**Record set**:
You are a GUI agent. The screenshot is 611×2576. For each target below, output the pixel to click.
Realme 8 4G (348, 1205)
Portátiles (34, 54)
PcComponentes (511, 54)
==
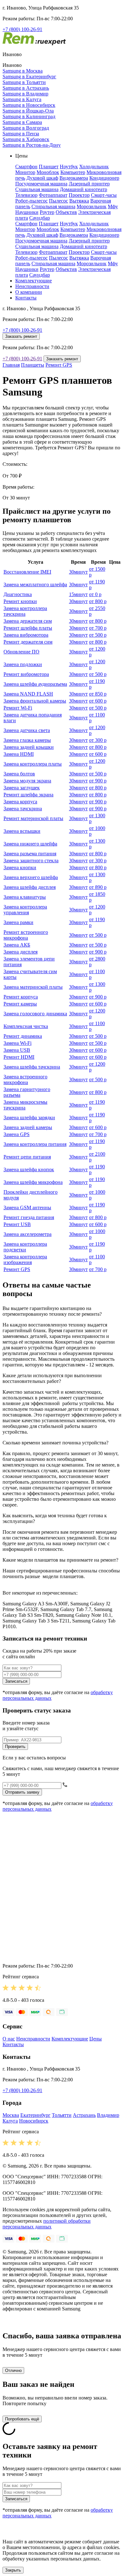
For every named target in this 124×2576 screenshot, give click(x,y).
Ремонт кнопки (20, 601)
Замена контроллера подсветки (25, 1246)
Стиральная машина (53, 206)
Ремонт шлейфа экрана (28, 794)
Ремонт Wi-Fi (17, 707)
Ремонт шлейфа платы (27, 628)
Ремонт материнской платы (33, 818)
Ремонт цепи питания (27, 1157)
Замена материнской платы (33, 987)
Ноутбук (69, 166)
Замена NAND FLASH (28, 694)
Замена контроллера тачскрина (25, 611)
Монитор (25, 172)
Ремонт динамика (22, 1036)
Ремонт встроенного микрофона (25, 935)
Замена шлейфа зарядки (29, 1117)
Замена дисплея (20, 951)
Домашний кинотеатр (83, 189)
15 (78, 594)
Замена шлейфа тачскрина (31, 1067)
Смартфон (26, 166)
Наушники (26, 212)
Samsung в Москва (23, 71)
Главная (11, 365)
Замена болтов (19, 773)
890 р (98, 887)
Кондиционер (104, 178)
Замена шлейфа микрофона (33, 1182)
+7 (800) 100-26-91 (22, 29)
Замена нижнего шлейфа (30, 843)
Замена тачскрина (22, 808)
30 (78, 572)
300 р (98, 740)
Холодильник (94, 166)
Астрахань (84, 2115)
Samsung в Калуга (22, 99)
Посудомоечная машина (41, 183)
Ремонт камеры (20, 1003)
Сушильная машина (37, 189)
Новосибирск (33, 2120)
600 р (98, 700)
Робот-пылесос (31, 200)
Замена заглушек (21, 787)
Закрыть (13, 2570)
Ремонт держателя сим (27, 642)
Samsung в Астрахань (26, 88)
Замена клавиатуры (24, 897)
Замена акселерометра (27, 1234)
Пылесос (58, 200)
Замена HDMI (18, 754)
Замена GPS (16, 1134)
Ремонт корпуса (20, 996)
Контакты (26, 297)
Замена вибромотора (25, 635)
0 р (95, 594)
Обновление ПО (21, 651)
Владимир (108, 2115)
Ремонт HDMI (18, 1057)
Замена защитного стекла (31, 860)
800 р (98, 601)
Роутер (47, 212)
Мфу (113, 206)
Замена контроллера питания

**Task statement**:
Beginning at the line above that contains "Samsung в Астрахань (26, 88)", return each line exactly through the line that contains "Замена контроллера питания", and no others.

**Result below**:
Samsung в Астрахань (26, 88)
Замена клавиатуры (24, 897)
Замена акселерометра (27, 1234)
Пылесос (58, 200)
Замена HDMI (18, 754)
Замена GPS (16, 1134)
Ремонт корпуса (20, 996)
Контакты (26, 297)
Замена вибромотора (25, 635)
0 р (95, 594)
Обновление ПО (21, 651)
Владимир (108, 2115)
Ремонт HDMI (18, 1057)
Замена защитного стекла (31, 860)
800 р (98, 601)
Роутер (47, 212)
Мфу (113, 206)
Замена контроллера питания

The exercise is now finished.